Tam yazıya başlayacağım sırada yine duraklamak zorunda kaldım. Bu sefer de yardımcım Hawes gelmişti. Prothero’yle yaptığım konuşmanın nasıl geçtiğini öğrenmek istiyordu. Ona Prothero’nun ‘Katolikçe eylemlerini takbih’ ettiğini, fakat beni görmekteki amacının bu değil, başka bir mesele olduğunu söyledim. Ayrıca Hawes’a yanımda çalıştığı sürece bana uymak zorunda olduğunu da hatırlattım. Sözlerimi gayet iyi karşıladı.
O gittikten sonra Hawes’i sevmediğim için bayağı pişmanlık duydum. Böyle şeyler bir rahibe yakışmıyordu. Masamdaki saatin beşe çeyrek kalayı gösterdiğini fark edince içimi çektim. Bundan da saatin dört buçuk olduğu anlaşılıyordu. Kalkıp misafir odasına gittim.

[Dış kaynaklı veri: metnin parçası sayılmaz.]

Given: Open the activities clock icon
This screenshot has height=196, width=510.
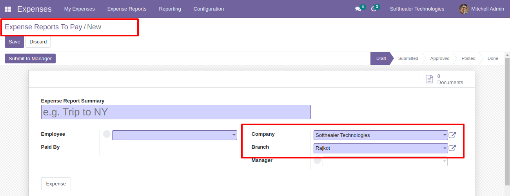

Dört kadın ellerinde çay fincanları orada oturuyorlardı. Griselda ise çay tepsisinin başındaydı. Tabii bir tavır takınmaya çalışıyordu ama oraya o kadar yakışmıyordu ki…
Misafirlerin elini sıktıktan sonra Miss Marple’la Miss Wetherby’nin arasına oturdum. Miss Marple nazik, cana yakın, ak saçlı bir kadındır. Miss Wetherby ise çok konuşur ve dili de bir hayli zehirlidir.
Griselda gayet tatlı bir sesle, “Dr. Stone’la Miss Cram’dan bahsediyorduk” dedi.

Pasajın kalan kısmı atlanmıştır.